Again, $t_0$ is the starting time, and $t$ is the final time.

Taking the A train between 59th and 125th takes about 8 minutes. The C, which is a local, takes 12 minutes (on a good day). Find the average speed for both of these trips.

Calculating the average speed didn't tell us anything about the direction of travel. For this, we'll need average velocity.

$$\bbox[10px,border:2px solid green]{\textrm{Average Velocity} \equiv \frac{\textrm{Displacement}}{\textrm{Elapsed time}}}$$In mathematical terms:

$$\bbox[10px,border:2px solid red]{\overline{\mathbf{v}} \equiv \frac{\mathbf{x} - \mathbf{x}_0}{t-t_0} = \frac{\Delta \mathbf{x}}{\Delta t} } $$(SI units of average velocity are m/s)

This is a graph showing the position of an object with respect to time. Which choice best describes this motion?

- The object is moving at 0.5 m/s in the +x direction.
- The object is moving at 1.0 m/s in the +x direction.
- The object is moving at 2.0 m/s in the +x direction.
- The object is not moving at all.

This is a graph showing the position of an object with respect to time. Which choice best describes this motion?

- The object is moving at 0.5 m/s in the +x direction.
- The object is moving at 1.0 m/s in the +x direction.
- The object is moving at 2.0 m/s in the +x direction.
- The object is not moving at all.

Thinking about the A train, it's clear that its speed and velocity stayed essentially constant between 59th and 125th ideally). However, the C train had to start and stop at 7 stations.
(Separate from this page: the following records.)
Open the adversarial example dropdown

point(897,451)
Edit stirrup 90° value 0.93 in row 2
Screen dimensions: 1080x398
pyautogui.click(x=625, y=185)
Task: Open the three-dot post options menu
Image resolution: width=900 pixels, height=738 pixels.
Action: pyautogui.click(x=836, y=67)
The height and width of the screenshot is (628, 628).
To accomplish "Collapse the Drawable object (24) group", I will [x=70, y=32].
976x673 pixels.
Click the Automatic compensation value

To quantify, this difference in motion, we'll need to introduce the concept of *instantaneous velocity*.

If we imagine making many measurements of the velocity over the course of the travel, by reducing the $\Delta x$ we are considering, then we can begin to see how we can more accurately assess the motion of the train.

The concept of instantaneous velocity involves considering an
*infinitesimally small* section of the motion:

This will enable us to talk about the velocity at a particle's specific position or time rather than for an entire trip.

In general, this is what we'll mean when we say 'velocity' or 'speed'.

At which of the following times is the speed of this object the greatest?

- $t = 0$
- $t = 2$ s
- $t = 4$ s
- $t = 8$ s

Naturally, in order to begin moving, an object must
*change its velocity*.

Here's a graph of a bicyclist riding at a constant velocity. (In this case it's 10 m/s)

Now, here's a graph of the same bicyclist riding and changing his velocity during the motion

This change in velocity we'll call
**acceleration**, and we can define it in a very similar way to our definition of velocity:

Again, in this case we're talking about
*average* acceleration.

At $t=0$, the A train is at rest at 59th street. 5 seconds later, it's traveling north at 19 meters per second. What is the average acceleration during this time interval?

If we considered the same very small change in time, the infinitesimal change, then we could talk about instantaneous acceleration

$$\mathbf{a} = \lim_{\Delta t \rightarrow 0} \frac{\Delta \mathbf{v}}{\Delta t} = \frac{dv}{dt}$$The SI units of acceleration are meters per second per second, or $m s^{-2}$. That's probably a little bit of a weird unit, but, it makes sense to think about like this:

$$\frac{\left(\frac{m}{s}\right)}{s} \textrm{ or } \frac{vel}{s}$$

This is a graph showing the velocity of an object with respect to time. Which choice best describes this motion?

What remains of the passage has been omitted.